(Data to process)

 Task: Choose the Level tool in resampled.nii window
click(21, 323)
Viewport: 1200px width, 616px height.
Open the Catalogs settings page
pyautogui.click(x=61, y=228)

(End Data to process)

• **What is needed**: Word for word, set down all the lines above.

• **Response for this exercise**:
 Task: Choose the Level tool in resampled.nii window
click(21, 323)
Viewport: 1200px width, 616px height.
Open the Catalogs settings page
pyautogui.click(x=61, y=228)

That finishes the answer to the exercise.